Unraveling the protein kinase C/NDRG1 signaling network in breast cancer.

N-myc downstream-regulated gene 1 (NDRG1) is a member of the NDRG family of intracellular proteins and plays a central role in a wide range of biological processes including stress response, differentiation, and metabolism. The overexpression of NDRG1 is an indicator of poor prognosis in various types of cancer. Here, we found that NDRG1 is an independent prognostic marker of poor outcome in breast cancer (BC).
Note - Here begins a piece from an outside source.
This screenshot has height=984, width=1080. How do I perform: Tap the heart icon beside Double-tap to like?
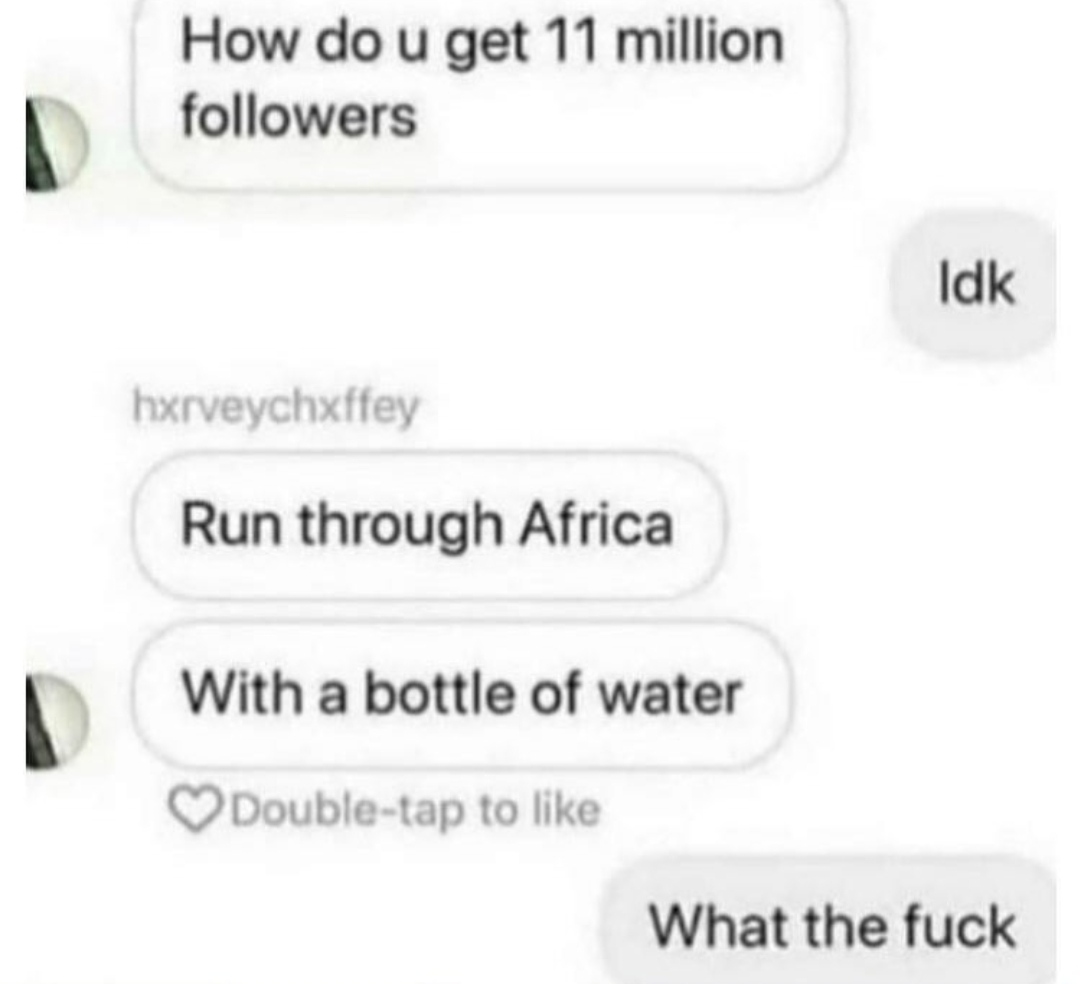click(x=195, y=810)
Analysis of the TCGA dataset showed a significant positive correlation between NDRG1 and PRKCA expression, suggesting a mechanistic role of protein kinase C (PKC) in the regulation of NDRG1. We then assessed the hypothesis that PKC might modulate the activity of NDRG1, and observed that different acute stress conditions converging on PKC activation lead to enhanced NDRG1 expression. This mechanism was found to be specific for NDRG1 as the expression of other NDRG members was not affected. Moreover, CRISPR-based inhibition of NDRG1 expression was obtained in a BC cell line, and showed that this protein is a key driver of BC cell invasion through the Rho-associated coiled-coil containing protein kinase 1 (ROCK1)/phosphorylated cofilin pathway that regulates stress fiber assembly, and the modulation of extracellular matrix reorganization related genes. Together, our findings highlight the potential of NDRG1 as a new BC biomarker and uncover a novel mechanism of regulation of NDRG1 expression that might lead to innovative therapeutic strategies.